Plus, Mujtaba has also been part of some of the police's fiercest encounters with militants. His colleagues swear by his agility during such high-risk operations in the Valley. He has handled many that involved terrorists on deadly suicide missions. Mujtaba himself keeps a low profile, reluctant to discuss his feats with anyone. "I am just doing my job," he says, with a smile which disappears in a second.

AASHIQ BUKHARI

Assistant Inspector General

Budgam district is the first militant-free district of Kashmir. There was a time when there were more than 200 'most wanted' militants operating in this area. Most of them were done for once Aashiq Bukhari took over the reins of the police in the district. Once posted, he lost no time in leading extensive operations against militancy, and with undaunted energy.

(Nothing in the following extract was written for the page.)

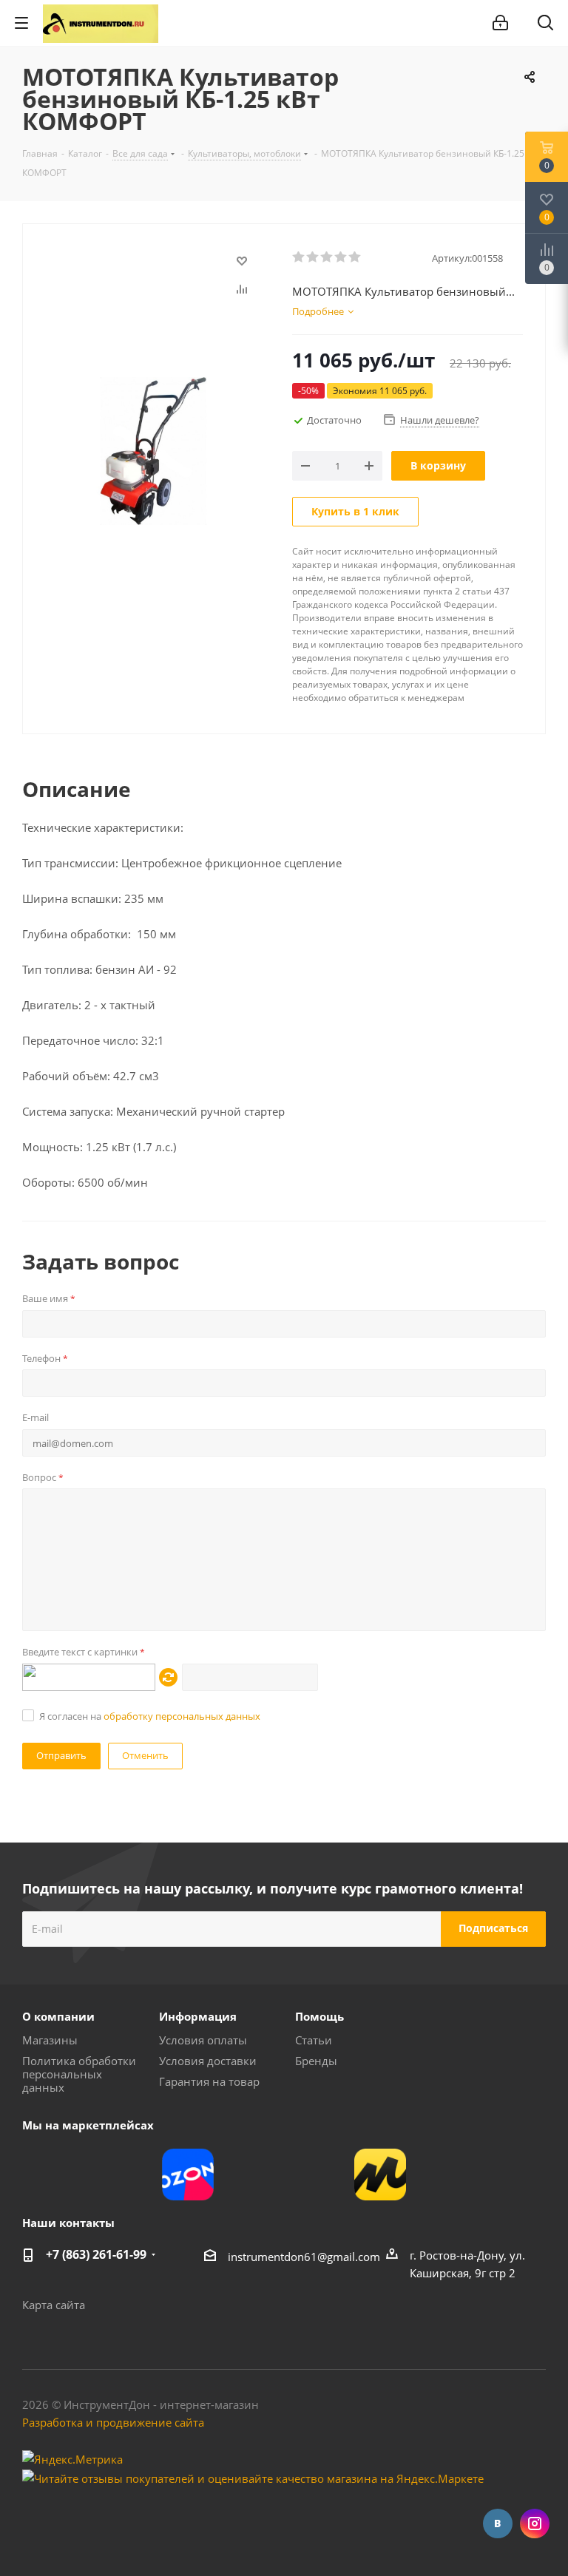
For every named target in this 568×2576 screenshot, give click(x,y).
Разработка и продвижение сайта (113, 2422)
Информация (198, 2016)
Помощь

In one such operation, the police managed to catch a bus-load of arms coming from the bordering town of Kupwara. In another search operation, they discovered three truckloads of liquid explosives hidden in a bunker (its hatch hidden under a commode) in the Chanapora locality. "We got that damn house blasted," says Bukhari.

He has been instrumental in the killing of about 300 militants. Some top militants were even given instructions to bump off the brave police officer. One of them was a dreaded Pakistani militant married to a local woman, Ali, who was later killed by Bukhari's men.

None of the assassins could get him. "The Army is for the borders," he says, "It is only the local police which can deal with militancy." He is also against what he calls the "sarkari goondaism" (official hooliganism) of the Army. "The soldiers in the Army convoys carry these long bamboo poles and threaten people moving around. This alienates people further and creates hatred for the man in uniform," says Bukhari, shaking his head. "But, of course, the militant always fires the first shot." He fires right back.